# Aspect Ratio on TV2



## jwmsr (Aug 18, 2007)

I have tried to find an answer to my VIP622 question in lots of places, but I have not found it yet. 

Can anyone tell me if the ASPECT RATIO of the TV2 output remains at 16:9 if the original signal started in 16:9 ?? I know that TV2 is downconverted to 480, but I don't know if the aspect ratio is also converted.

The reason is that I am wanted to upgrade my TV2 set and I can't see much use in a widescreen that always has sidebars on it.

Thanks for your help!
jimmy


----------



## DishTSR3Mentor (Nov 3, 2006)

You're not going to be pleased with this answer Jim, but tv2 is set for 480i and 4x3 is your aspect ratio - it is the same output as a SD 322 rcvr (with the exception being that you can watch downconverted HD channels) 

However, some tvs will allow you to stretch the ratio to fit your screen but the Dish receiver does not provide this feature at this time (or at any time that I can tell).


----------



## Taco Lover (Jan 8, 2007)

jwmsr said:


> Can anyone tell me if the ASPECT RATIO of the TV2 output remains at 16:9 if the original signal started in 16:9 ??


If a 16:9 show is on TV2 (tuned to an HD channel or watching a recorded event that's HD), it should fill your 4:3 TV and cut off the right and left. If you push the * button on the TV2 remote, you can switch to letterbox and have black bars on top and bottom. At least this is how it is on my set.


----------



## TNGTony (Mar 23, 2002)

This is one of the things that burns by butt about the 622. It's really the only MAJOR thing that just makes me want to find some sort of "Earl Pitts" analogy to throw in here! "You know what makes me sick? You know what makes me so angry I could... " 
(midwestern AM readio listners know who I'm talking about)

...is the complete IDIOCY of Dish's programmers to assume that everyone would use a 4x3 set as TV2. Yes I know TV2 does not provide and HD signal. But then again TV1 though the coax, composit and s-video jacks aren't HD either yet they have the ability to send a 16x9 picture in SD by making creating an anamorphic picture (everyone is tall and skinny--you use the stretch mode to make everyone look normal)! 

I currently have my 622 in single "share" mode so I can see a glorious anamorphic SD 16x9 picture in my bedroom 16x9 TV in full 480i. If I look at TV2's output in this mode on the coax, guess what? It too has a full 16x9 picture in 480i. But if I put the 622 in the dual mode, TV2 is magically transformed into a 4x3 only format where any 16x9 content is window boxed or the edges are cut off in a full screen 4x3 pillar box mode! What the hell? In that mode my only option is to put the TV in the Zoom mode (not the stretch mode) to fill the screen with the window-boxed picture therefore losing significant resolution I know the 622 can give over coax RF!

Is this STUPID or what? There are some of us (and more every day) that have more than one 16x9 TV! It doesn't have to be HD, but why can't they send anamorphic the way they do now over TV1 in Dual mode or TV1 and 2 in single share mode?

"Now Pitts off!"


----------



## Calvin386 (May 23, 2007)

# WRITTEN REQUEST 1:
In the forum thread on TV2 aspect ratio, which button on the TV2 remote switches the picture to letterbox?
# WRITTEN REQUEST 2:
Decide whether each statement agrees with the forum thread on TV2 aspect ratio, answering yes or no and quoting the deciding words. (a) DishTSR3Mentor says TV2 is set for 480i with a 4x3 aspect ratio. (b) DishTSR3Mentor says the Dish receiver can stretch the ratio to fit the screen. (c) Taco Lover says a 16:9 show on TV2 should fill a 4:3 TV and cut off the right and left.

# LISTED RECORDS:
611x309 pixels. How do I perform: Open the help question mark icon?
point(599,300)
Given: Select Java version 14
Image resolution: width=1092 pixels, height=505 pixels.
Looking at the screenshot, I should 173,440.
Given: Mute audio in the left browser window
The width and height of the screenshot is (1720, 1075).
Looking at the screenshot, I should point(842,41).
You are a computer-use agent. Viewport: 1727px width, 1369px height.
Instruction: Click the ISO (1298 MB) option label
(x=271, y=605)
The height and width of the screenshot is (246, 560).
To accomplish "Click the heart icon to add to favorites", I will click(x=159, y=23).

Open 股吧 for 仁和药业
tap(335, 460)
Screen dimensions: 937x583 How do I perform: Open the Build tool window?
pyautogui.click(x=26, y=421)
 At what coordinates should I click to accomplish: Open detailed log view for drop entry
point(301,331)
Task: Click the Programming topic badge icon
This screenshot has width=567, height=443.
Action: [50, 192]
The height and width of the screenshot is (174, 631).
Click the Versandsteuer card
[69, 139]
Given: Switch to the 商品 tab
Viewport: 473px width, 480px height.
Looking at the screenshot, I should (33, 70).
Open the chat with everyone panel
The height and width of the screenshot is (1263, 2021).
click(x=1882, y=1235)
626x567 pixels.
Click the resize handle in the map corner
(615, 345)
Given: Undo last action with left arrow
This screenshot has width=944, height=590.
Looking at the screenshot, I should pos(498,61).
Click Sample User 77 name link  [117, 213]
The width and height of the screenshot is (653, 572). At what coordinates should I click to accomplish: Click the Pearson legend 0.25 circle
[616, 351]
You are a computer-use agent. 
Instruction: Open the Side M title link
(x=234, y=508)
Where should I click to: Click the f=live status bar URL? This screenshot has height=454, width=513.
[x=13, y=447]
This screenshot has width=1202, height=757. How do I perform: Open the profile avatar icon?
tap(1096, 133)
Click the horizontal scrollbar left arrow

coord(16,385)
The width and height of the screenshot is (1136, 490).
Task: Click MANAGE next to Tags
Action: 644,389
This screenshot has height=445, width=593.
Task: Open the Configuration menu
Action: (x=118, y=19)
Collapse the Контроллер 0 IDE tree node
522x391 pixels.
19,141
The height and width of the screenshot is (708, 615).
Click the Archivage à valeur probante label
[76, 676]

# CORRECT RESULT 1:
The * button.

# CORRECT RESULT 2:
(a) Yes: "tv2 is set for 480i and 4x3 is your aspect ratio"
(b) No: "the Dish receiver does not provide this feature at this time"
(c) Yes: "it should fill your 4:3 TV and cut off the right and left"